## TEXT SHOWN
I am learning text mining in R and while running the code reproduced below - I am persistently getting the following error: inherits(doc, "TextDocument") is not TRUE
I recognize that the function DocumentTermMatrix requires a text/character data and somehow, after the step where stemCompletion part is called viz. the command
myCorpus <- tm_map(myCorpus, stemCompletion, dictionary = dictCorpus)
something is going wrong somewhere.
Any help would be appreciated. I have tried to look into other similar questions and answers posted for them, but I am not hitting at the right solution.
> library(twitteR)
> library(tm)
> rdmTweets <- userTimeline("rdatamining", n=100)
>
> df <- do.call("rbind", lapply(rdmTweets, as.data.frame))
> myCorpus <- Corpus(VectorSource(df$text))
> myCorpus <- tm_map(myCorpus, content_transformer(tolower))

## DATASET CONTENT
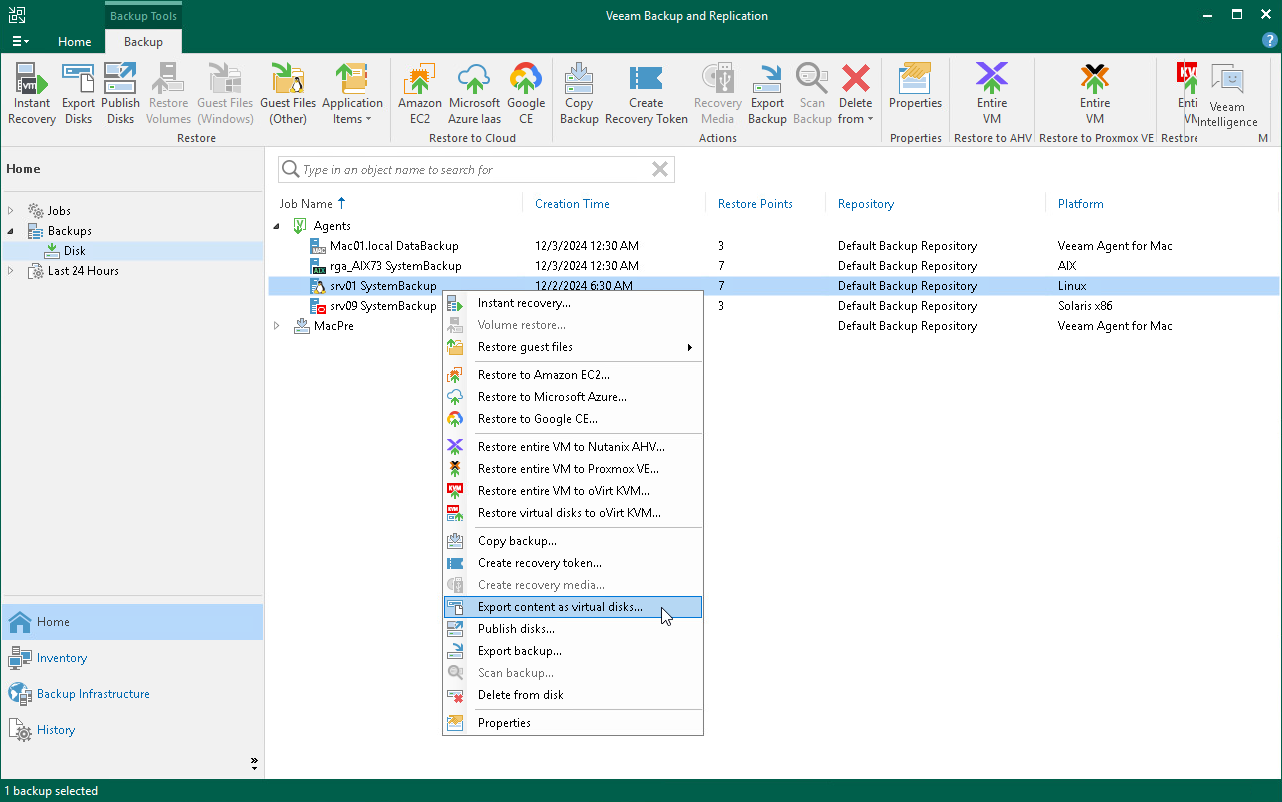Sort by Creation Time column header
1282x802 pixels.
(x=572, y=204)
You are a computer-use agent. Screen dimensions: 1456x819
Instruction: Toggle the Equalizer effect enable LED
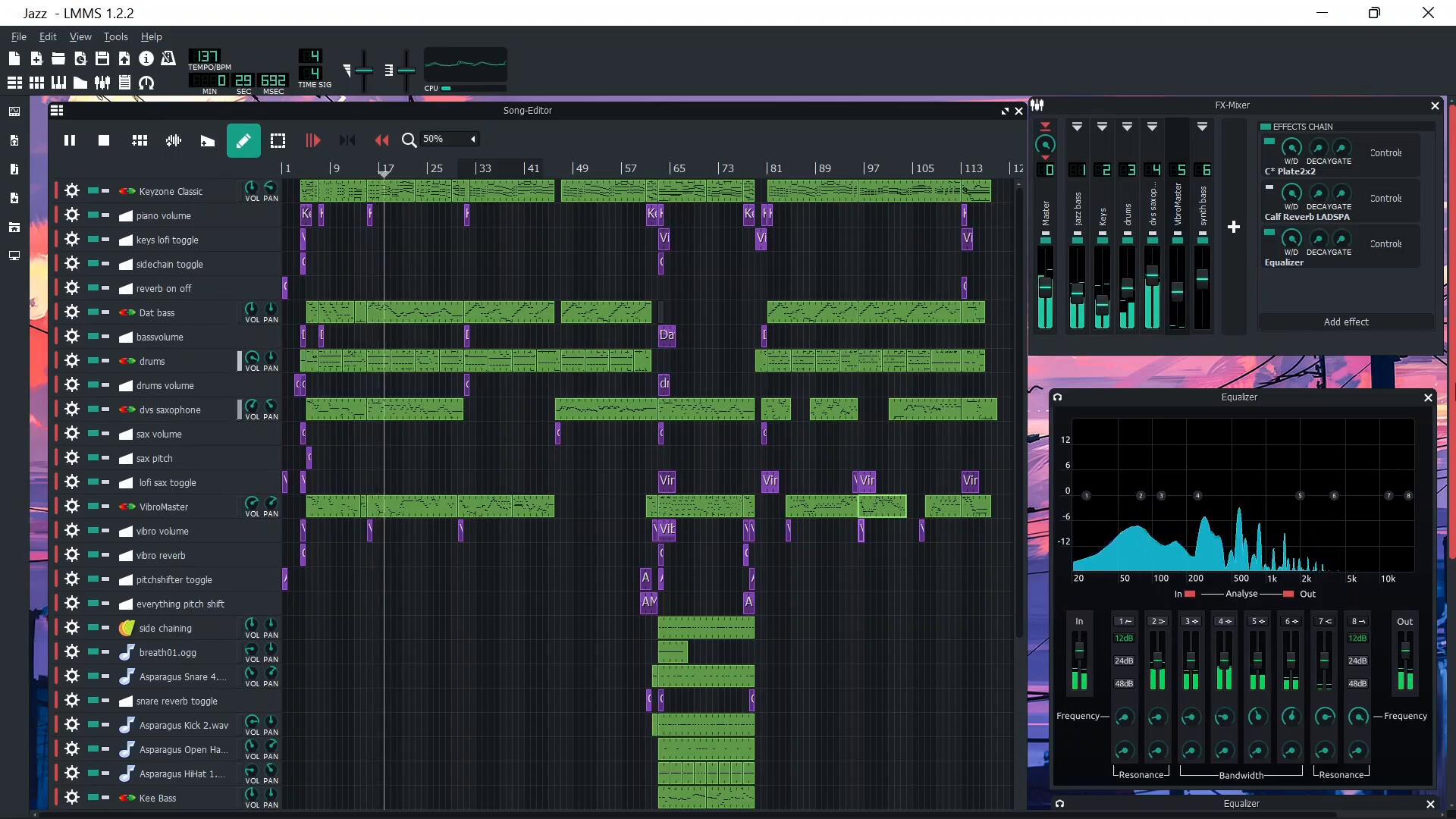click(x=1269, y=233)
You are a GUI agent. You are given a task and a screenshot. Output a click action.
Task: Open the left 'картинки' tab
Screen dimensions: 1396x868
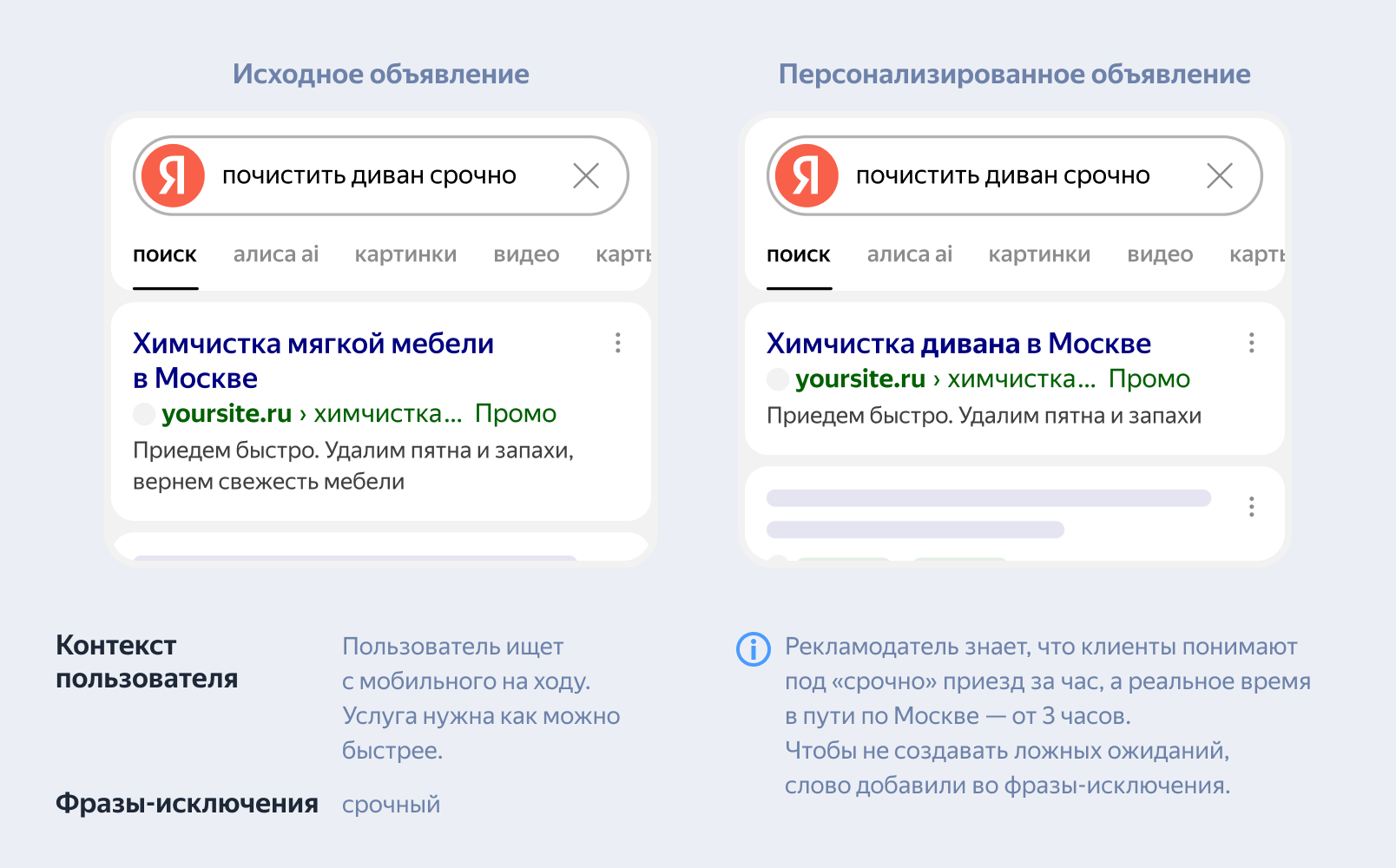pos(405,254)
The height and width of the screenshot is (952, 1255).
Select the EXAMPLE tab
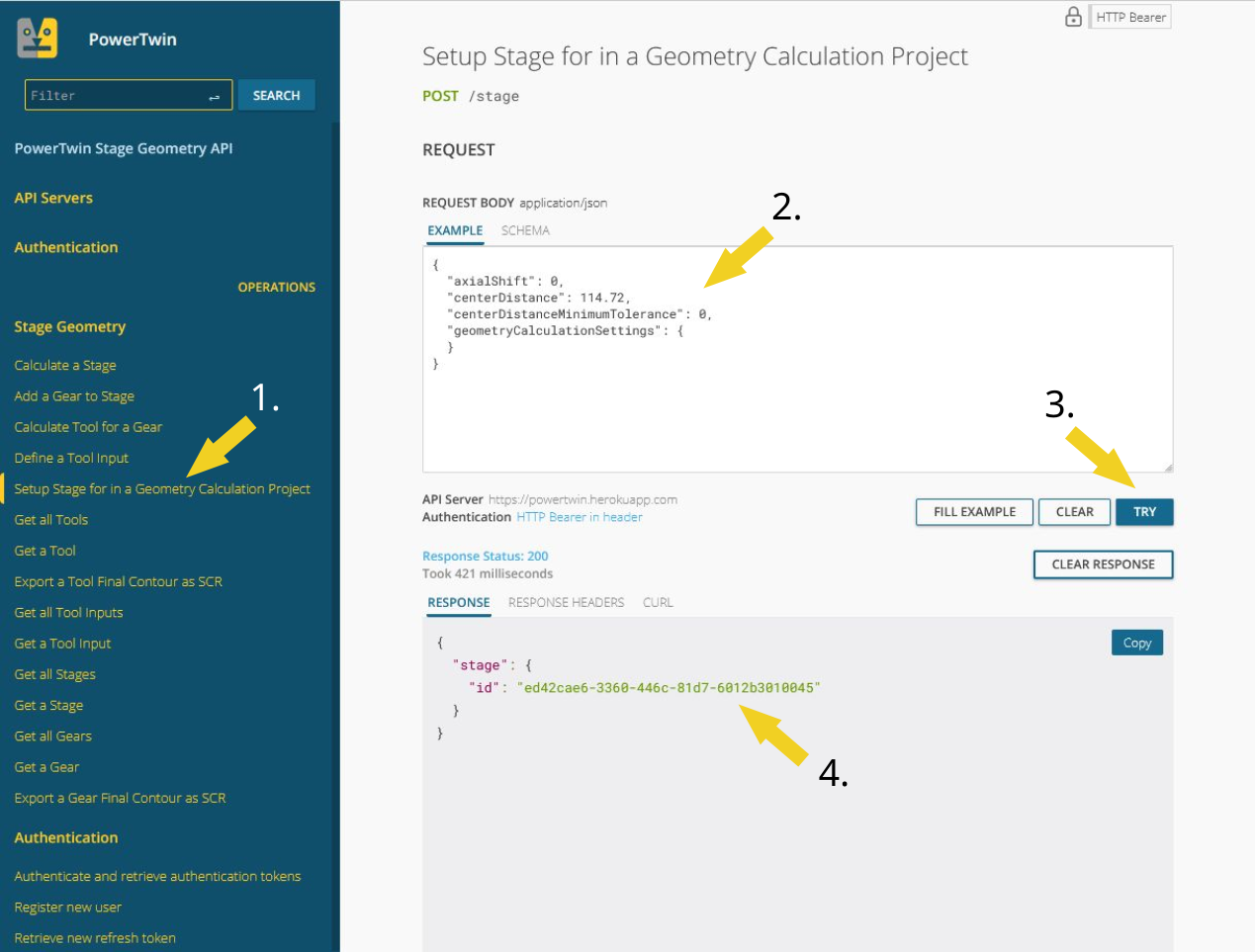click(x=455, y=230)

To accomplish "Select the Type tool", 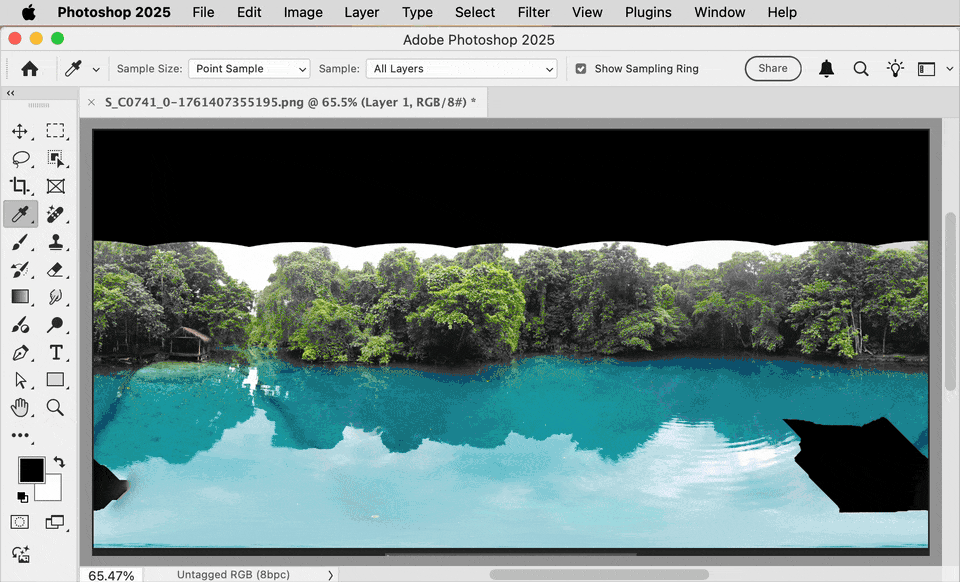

## CHALLENGES
- A) In two sentences, what does the R text-mining question say?
- B) Can you continue the R text-mining question from its last line onward?

## RESPONSES FOR EACH TASK
- A) The poster, who is learning text mining in R, keeps getting the error inherits(doc, "TextDocument") is not TRUE when running the code shown and has not found the right fix in similar questions and answers. Since DocumentTermMatrix requires text/character data, the poster suspects that something goes wrong after the stemCompletion step, myCorpus <- tm_map(myCorpus, stemCompletion, dictionary = dictCorpus).

- B)
> myCorpus <- tm_map(myCorpus, removePunctuation)
> myCorpus <- tm_map(myCorpus, removeNumbers)
>
> myStopwords <- c(stopwords("english"), "available", "via")
> idx <- which(myStopwords == "r")
> myStopwords <- myStopwords[-idx]
> myCorpus <- tm_map(myCorpus, removeWords, myStopwords)
>
> dictCorpus <- myCorpus
> myCorpus <- tm_map(myCorpus, stemDocument)
> myCorpus <- tm_map(myCorpus, stemCompletion, dictionary = dictCorpus)
> DocumentTermMatrix(myCorpus)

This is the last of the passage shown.